TASK DETAILS: Retype everything in the entries that follow, exactly as shown.

GIVEN RECORDS:
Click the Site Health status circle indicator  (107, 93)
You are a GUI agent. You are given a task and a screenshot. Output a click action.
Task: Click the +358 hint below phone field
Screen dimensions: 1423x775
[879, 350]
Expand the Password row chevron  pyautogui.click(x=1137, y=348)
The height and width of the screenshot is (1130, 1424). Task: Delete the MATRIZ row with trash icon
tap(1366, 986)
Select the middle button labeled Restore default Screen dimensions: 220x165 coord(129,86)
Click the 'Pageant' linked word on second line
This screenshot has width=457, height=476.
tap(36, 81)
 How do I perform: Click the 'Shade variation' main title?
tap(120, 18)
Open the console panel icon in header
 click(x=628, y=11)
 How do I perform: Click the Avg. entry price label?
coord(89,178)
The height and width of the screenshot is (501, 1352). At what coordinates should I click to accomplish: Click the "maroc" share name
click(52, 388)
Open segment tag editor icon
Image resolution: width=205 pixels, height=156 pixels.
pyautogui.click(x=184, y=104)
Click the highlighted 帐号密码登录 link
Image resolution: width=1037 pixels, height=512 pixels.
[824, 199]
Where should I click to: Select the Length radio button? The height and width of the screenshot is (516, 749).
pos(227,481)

WRITTEN RESPONSE:
Click the Site Health status circle indicator  (107, 93)
You are a GUI agent. You are given a task and a screenshot. Output a click action.
Task: Click the +358 hint below phone field
Screen dimensions: 1423x775
[879, 350]
Expand the Password row chevron  pyautogui.click(x=1137, y=348)
The height and width of the screenshot is (1130, 1424). Task: Delete the MATRIZ row with trash icon
tap(1366, 986)
Select the middle button labeled Restore default Screen dimensions: 220x165 coord(129,86)
Click the 'Pageant' linked word on second line
This screenshot has width=457, height=476.
tap(36, 81)
 How do I perform: Click the 'Shade variation' main title?
tap(120, 18)
Open the console panel icon in header
 click(x=628, y=11)
 How do I perform: Click the Avg. entry price label?
coord(89,178)
The height and width of the screenshot is (501, 1352). At what coordinates should I click to accomplish: Click the "maroc" share name
click(52, 388)
Open segment tag editor icon
Image resolution: width=205 pixels, height=156 pixels.
pyautogui.click(x=184, y=104)
Click the highlighted 帐号密码登录 link
Image resolution: width=1037 pixels, height=512 pixels.
[824, 199]
Where should I click to: Select the Length radio button? The height and width of the screenshot is (516, 749).
pos(227,481)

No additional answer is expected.